Infant reflux—when stomach contents come up into the esophagus—is a common problem, especially among babies who were born premature. It occurs when the lower esophageal sphincter (LES)—a muscle at the top of the stomach—is weak, relaxed, or underdeveloped.

For most infants, reflux is mild and doesn't need treatment. Simple strategies can help improve issues like spitting up and discomfort. Reflux symptoms usually resolve on their own by the time the child is 12 to 14 months old, when the LES is stronger and well-developed.

Mother holding infant upright after feeding

s0ulsurfing - Jason Swain / Getty Images

However, there are cases that are significant enough to warrant treatment. Babies with gastroesophageal reflux disease (GERD)—severe infant reflux—may require medication and, less commonly, surgery.

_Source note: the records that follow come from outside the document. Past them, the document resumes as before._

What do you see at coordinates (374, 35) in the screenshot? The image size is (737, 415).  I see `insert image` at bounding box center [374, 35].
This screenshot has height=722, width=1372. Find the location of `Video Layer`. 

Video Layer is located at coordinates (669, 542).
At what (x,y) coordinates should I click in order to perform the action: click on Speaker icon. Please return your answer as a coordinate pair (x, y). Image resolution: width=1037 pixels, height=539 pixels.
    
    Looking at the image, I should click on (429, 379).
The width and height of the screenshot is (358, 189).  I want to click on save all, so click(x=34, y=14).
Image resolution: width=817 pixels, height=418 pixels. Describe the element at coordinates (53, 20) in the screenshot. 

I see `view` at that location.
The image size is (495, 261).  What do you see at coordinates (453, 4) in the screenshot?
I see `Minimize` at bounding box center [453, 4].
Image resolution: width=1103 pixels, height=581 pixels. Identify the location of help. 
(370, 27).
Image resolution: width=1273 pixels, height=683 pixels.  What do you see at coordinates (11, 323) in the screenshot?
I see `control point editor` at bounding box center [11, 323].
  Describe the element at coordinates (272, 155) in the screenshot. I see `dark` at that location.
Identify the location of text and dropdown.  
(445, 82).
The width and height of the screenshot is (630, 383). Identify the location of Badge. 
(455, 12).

This article discusses a variety of treatment options for infant reflux, including things you can do at home to reduce it and help your baby feel better. It also provides signs that your baby may have GERD instead of just reflux.

At-Home Strategies

Whether your baby's reflux is mild or severe, there are some strategies you can try at home that may help reduce their symptoms.

  • Smaller, more frequent feedings: Babies are less likely to spit up if their tummies are not as full. Giving your baby smaller feedings more frequently may reduce spit-up and reflux symptoms.
  • Upright position after feedings: Holding your baby upright for about 30 minutes after each feeding can help reduce the reflux symptoms. Placing your baby in a semi-upright position in a swing or bouncer after feedings can also help.
  • Burping your baby: Burp your baby frequently during and after feedings to keep air from building up in their stomach, which can push its contents up.
  • Changing your baby's formula: If your baby's reflux symptoms are caused by a food allergy, then changing to a special infant formula with a different protein makeup—like soy or a hypoallergenic formula—may help.
  • Changing your diet: If you're breastfeeding, then your baby may be reacting to foods in your diet. Cow's milk protein is a common offender, and breastfed babies with cow's milk protein sensitivities may experience GERD symptoms. If you are advised to try eliminating dairy from your diet, be patient. It can take up to two weeks to see results.
  • Formula thickeners: Research shows that thickening an infant's formula with powdered infant cereal may reduce their GERD symptoms within one to eight weeks. Add 1 tablespoon of rice cereal per ounce of formula, or use a pre-thickened formula.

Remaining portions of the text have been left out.